A sustentabilidade inserida no sistema econômico tradicional denomina-se bioeconomia, a qual há décadas é realidade em países da União Europeia e nos Estados Unidos da América (Scarlat et al., 2015; UNEP, 2011). Sucintamente, bioeconomia se enquadra em conceito amplo de economia verde, caracterizada por sistema econômico em que os processos produtivos, industriais e de serviços ocorrem de forma menos impactante ao meio ambiente. Assim, preconiza a utilização de processos que envolvem baixa emissão de carbono, uso dos recursos naturais de forma eficiente e socialmente inclusivo, com objetivo de promover melhoria do bem-estar humano, igualdade social e redução de riscos ambientais e escassez ecológica (Scarlat et al., 2015; UNEP, 2011). De acordo com Rosegrant et al. (2013), o conceito de bioeconomia engloba o crescimento econômico impulsionado pelo desenvolvimento de recursos biológicos renováveis e tecnologias para produtos sustentáveis, geração de emprego e renda e melhoria da qualidade de vida.

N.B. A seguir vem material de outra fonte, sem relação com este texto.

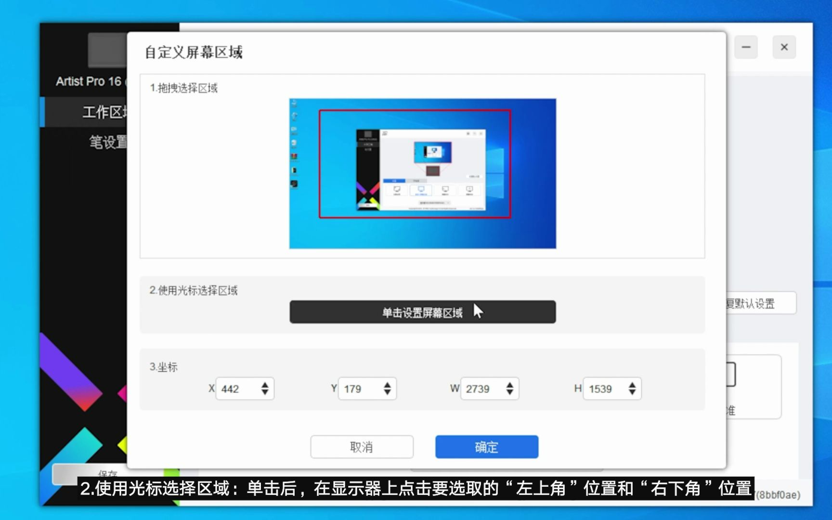Minimize the pen driver window
The width and height of the screenshot is (832, 520).
745,47
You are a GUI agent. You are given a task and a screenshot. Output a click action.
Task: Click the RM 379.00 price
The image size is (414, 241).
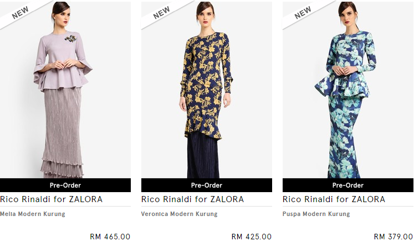point(393,237)
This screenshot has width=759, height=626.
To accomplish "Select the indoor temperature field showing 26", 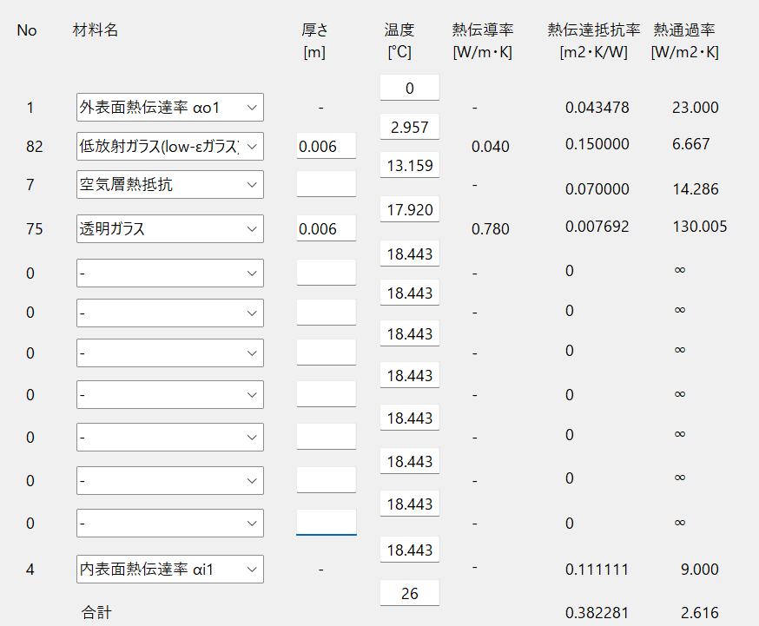I will [410, 593].
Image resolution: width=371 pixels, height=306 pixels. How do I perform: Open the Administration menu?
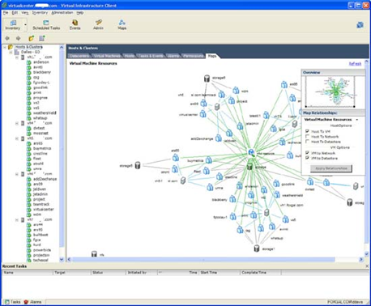[62, 13]
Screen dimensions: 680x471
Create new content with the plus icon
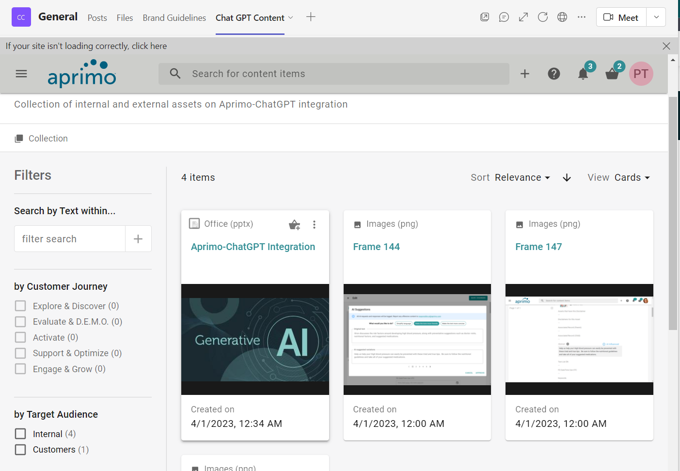point(525,74)
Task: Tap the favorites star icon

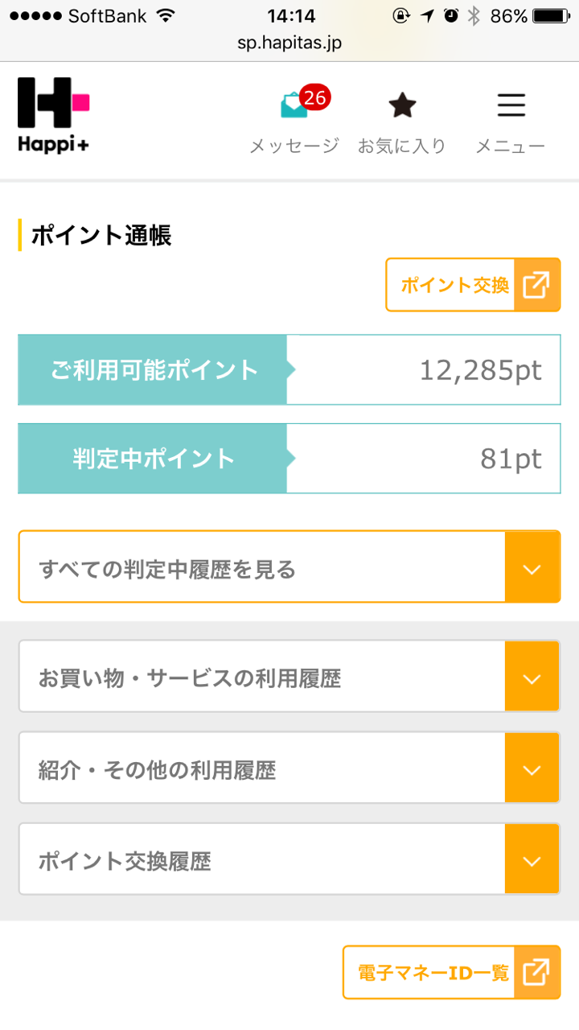Action: pos(402,105)
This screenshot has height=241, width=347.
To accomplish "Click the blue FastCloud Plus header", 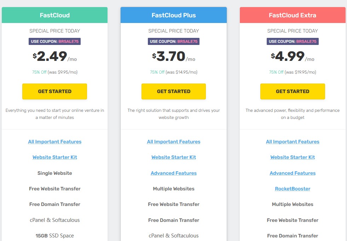I will point(174,15).
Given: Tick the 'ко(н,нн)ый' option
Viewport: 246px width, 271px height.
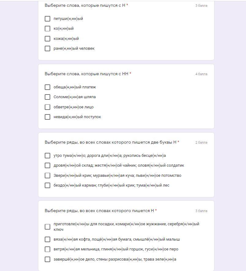Looking at the screenshot, I should 47,29.
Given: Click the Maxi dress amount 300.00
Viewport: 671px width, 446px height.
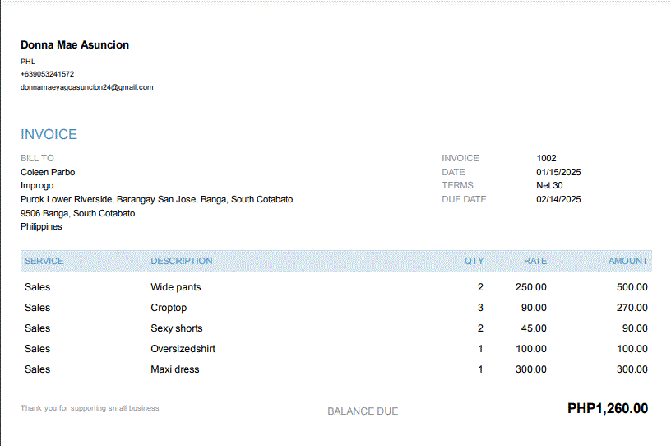Looking at the screenshot, I should tap(632, 369).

A bioeconomia, do ponto de vista agronômico, pode ser implementada com adoção de práticas agrícolas que preconizem a proteção e a sustentabilidade dos recursos naturais, as quais envolvem: 1) manejo de solo que promova preservação e melhoria dos atributos físico-químicos, hídricos e microbiológicos; 2) manejo fitossanitário com menor dependência de agroquímicos; 3) manejo nutricional a fim de evitar a poluição das águas superficiais e subterrâneas por excesso de sais, com melhoria de eficiência dos nutrientes no sistema produtivo; 4) adoção de culturas e materiais genéticos mais produtivos e eficientes em relação ao uso dos recursos naturais e com elevada biotecnologia; e 5) uso racional da água na agricultura, por meio de manejo sustentável com adoção de técnicas apropriadas para promoção de eficiência do uso da água, sistemas de irrigação adequados às culturas e aos ambientes de produção. Nesse contexto, o aumento da produtividade agrícola deverá ser atingido a partir do uso consciente dos recursos naturais associado às boas práticas agrícolas e à biotecnologia, e, para tanto, há necessidade de investimento para geração de ciência e tecnologia e difusão e treinamento para sociedade.

 

 

III) Manejo da Agricultura Bioeconômica

Do ponto de vista da produtividade, a deficiência hídrica (DH) é um dos principais fatores de redução da eficiência produtiva agrícola e por isso, a irrigação é técnica importante para aumento do potencial produtivo das culturas (Sadras et al., 2015). Entretanto, o aumento no uso dos recursos hídricos para atender o consumo humano aliado à necessidade de incremento da produção agrícola e industrial tem gerado conflitos políticos e econômicos entre os diversos setores da sociedade no mundo. Nesse cenário, torna-se fundamental a promoção da eficiência do uso da água (EUA) em todos os setores da sociedade. Na agricultura, isso ocorrerá a partir da adoção de técnicas que promovam redução no uso da água bem como uso sustentável por práticas de manejo do solo e da água. A EUA nos sistemas de produção agrícola pode ser estimada pela relação da produtividade alcançada por unidade de água utilizada.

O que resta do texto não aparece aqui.